** Opening Records for this exercise block **

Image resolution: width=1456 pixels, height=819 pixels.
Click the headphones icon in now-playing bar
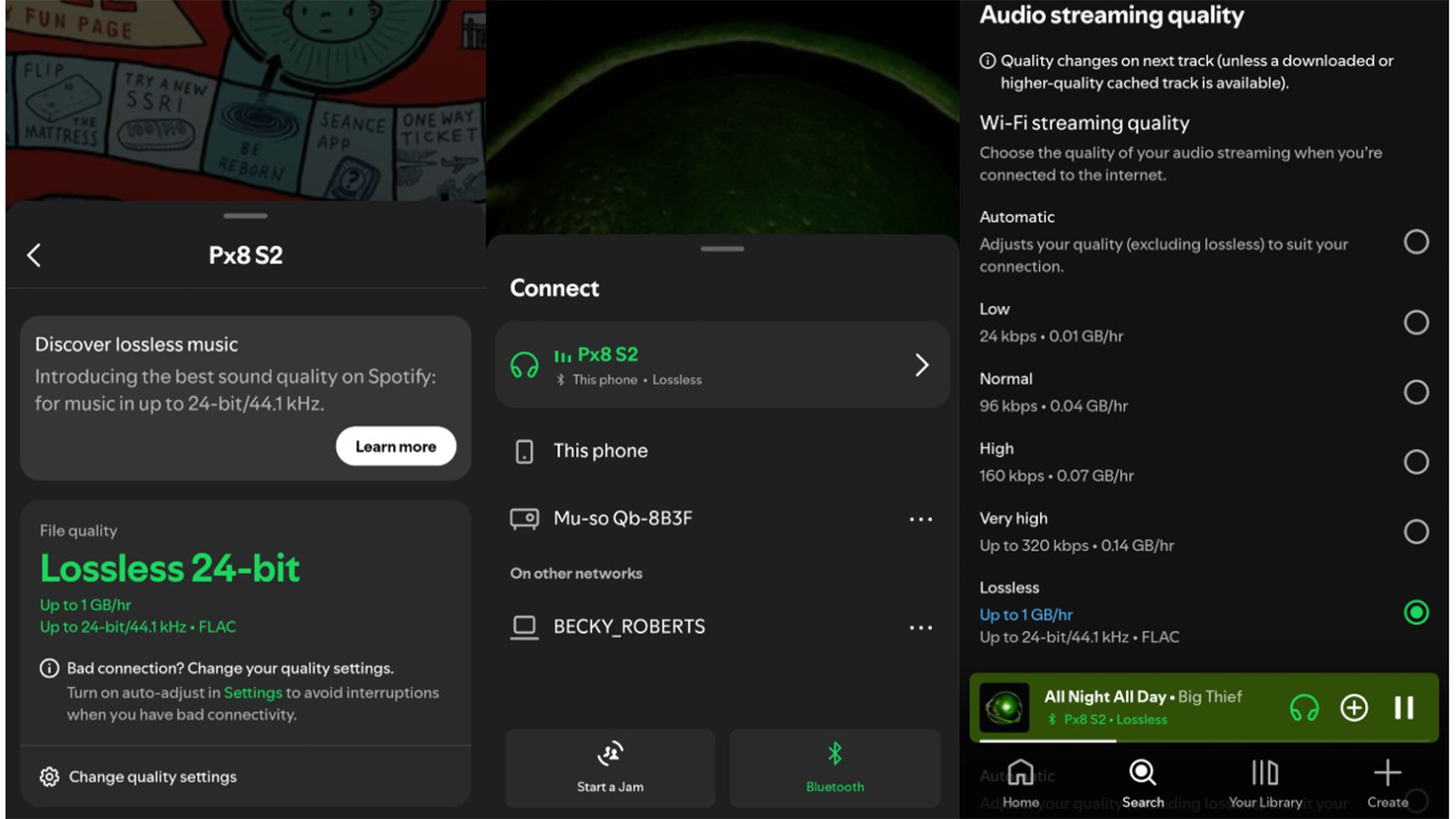point(1304,708)
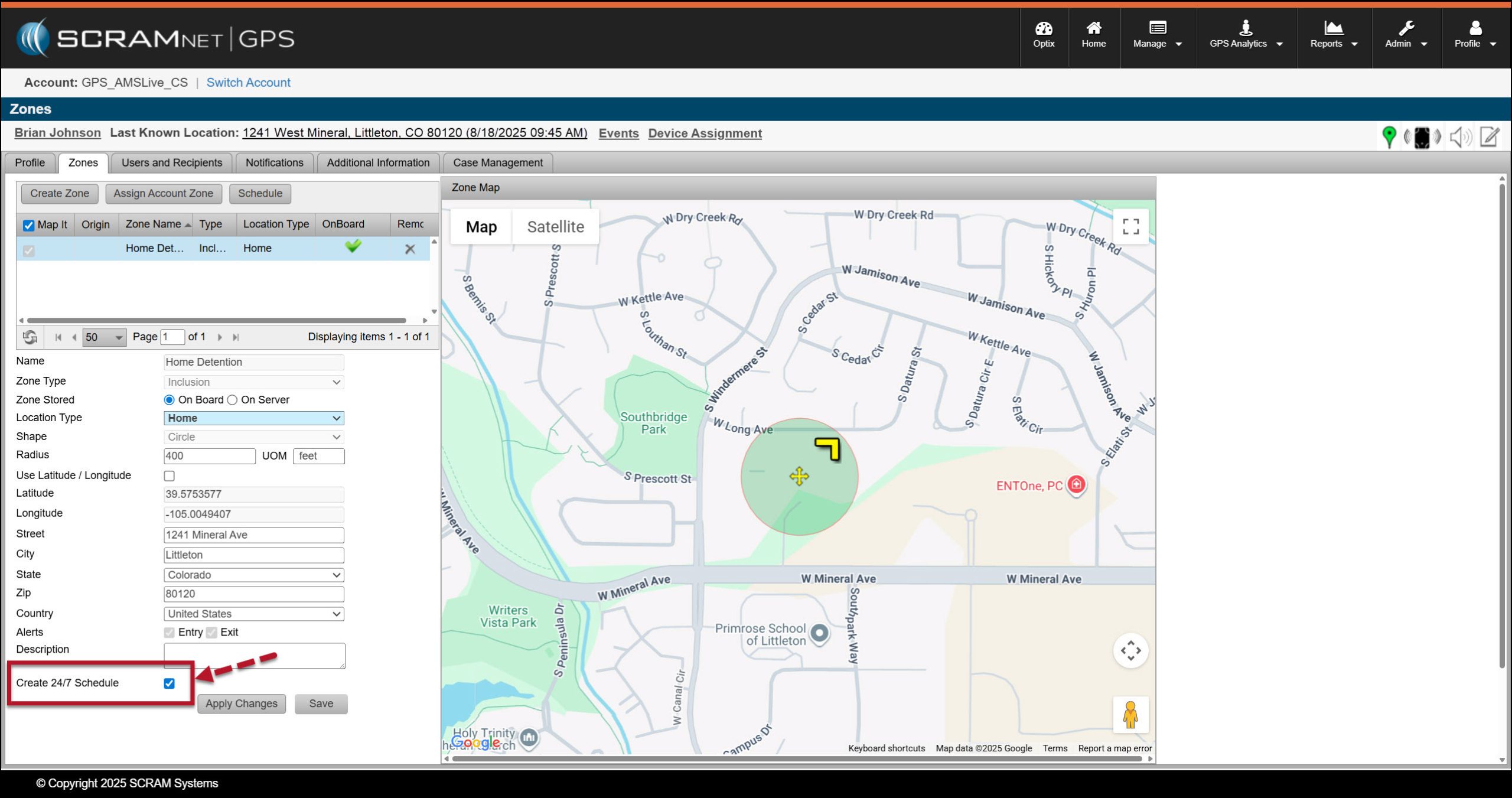The image size is (1512, 798).
Task: Enable Use Latitude / Longitude checkbox
Action: [170, 475]
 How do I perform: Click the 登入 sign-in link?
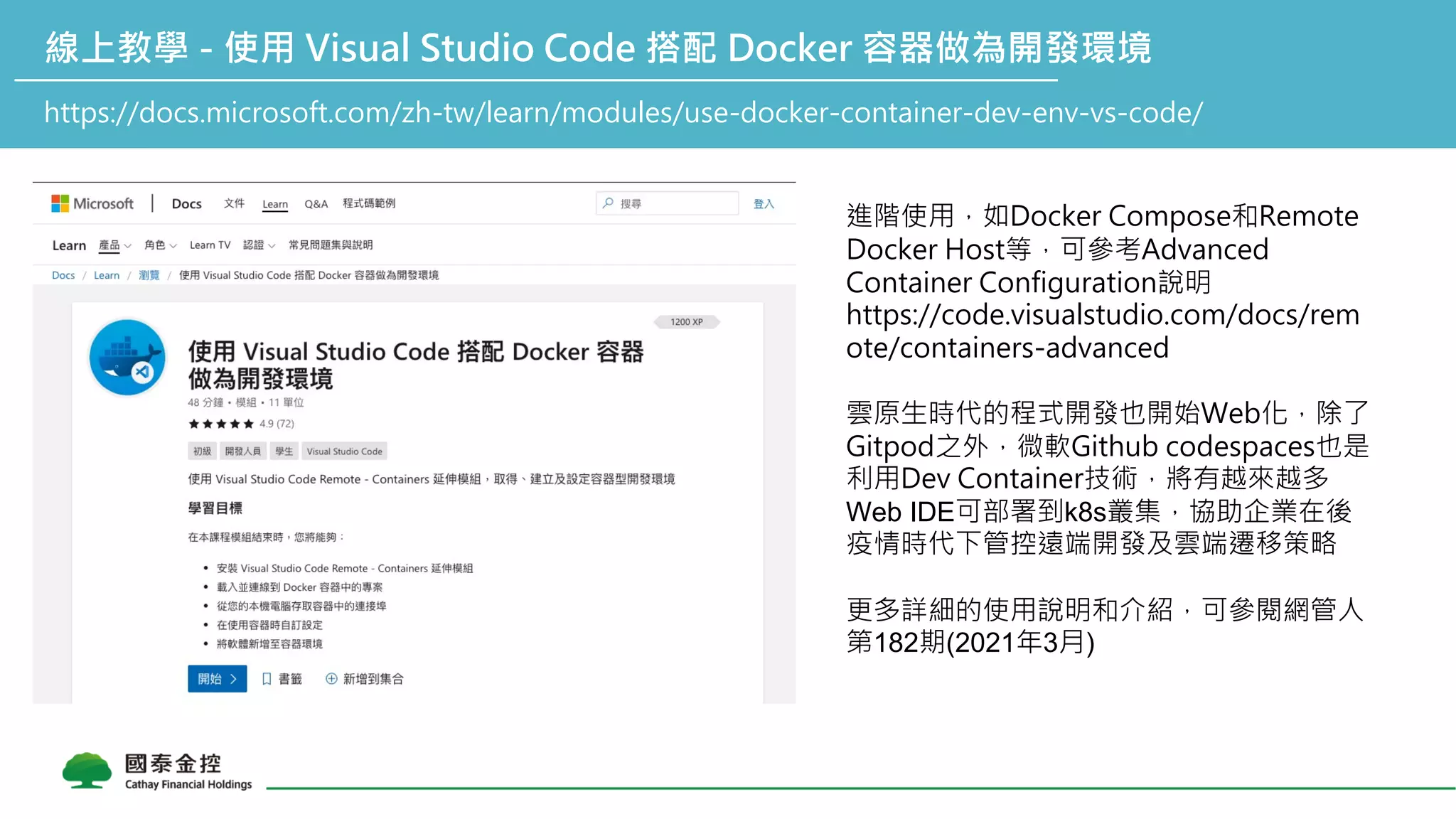tap(764, 204)
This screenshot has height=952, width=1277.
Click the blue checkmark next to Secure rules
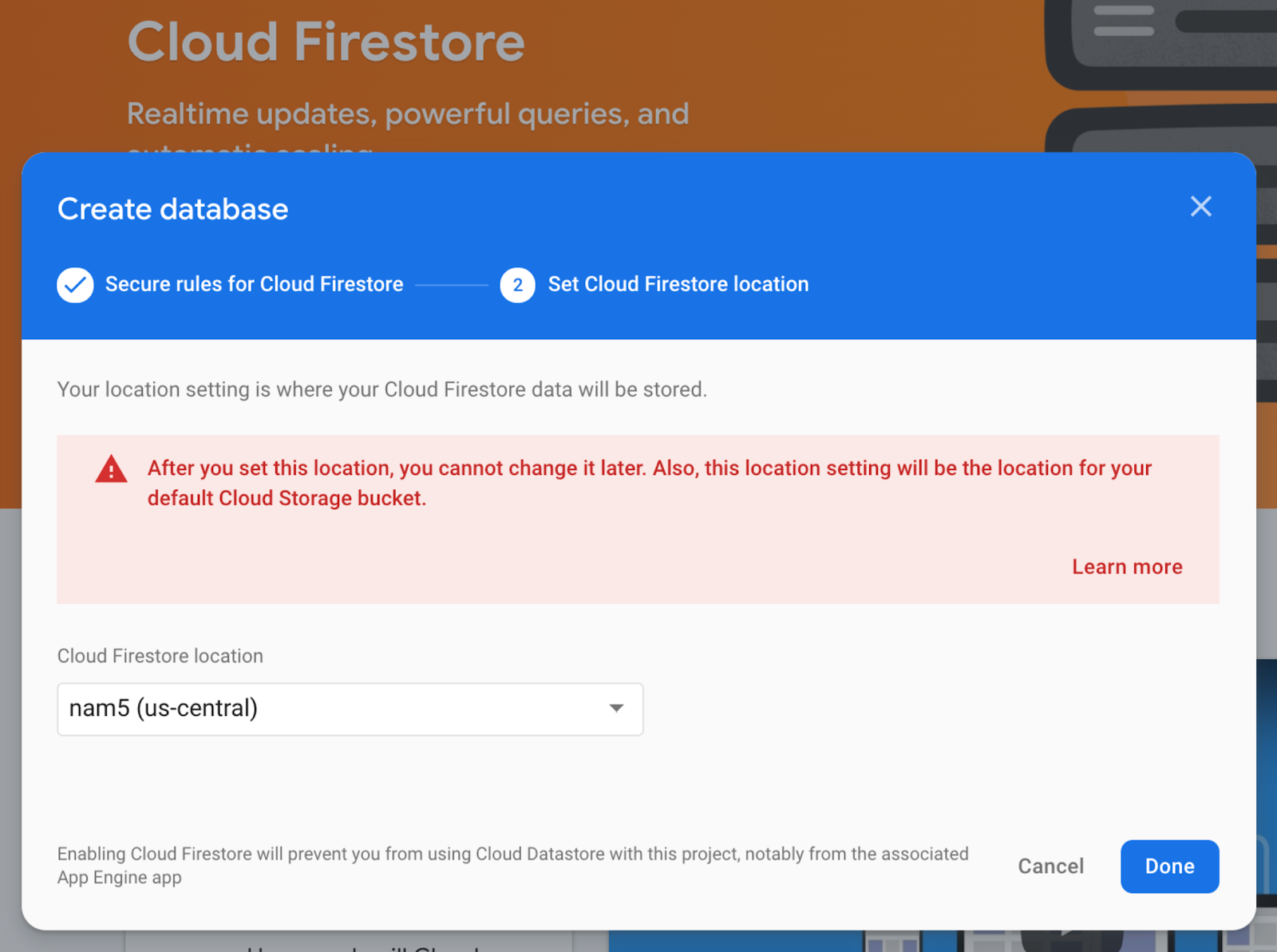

** Closing Records for this exercise block **

All the records above need to be given again word for word. Skip the pictures.

Image resolution: width=1456 pixels, height=819 pixels.
Click the headphones icon in now-playing bar
point(1304,708)
The image size is (1512, 798).
Task: Enable Use Latitude / Longitude checkbox
Action: [170, 475]
 How do I perform: Click the 登入 sign-in link?
tap(764, 204)
This screenshot has height=952, width=1277.
Click the blue checkmark next to Secure rules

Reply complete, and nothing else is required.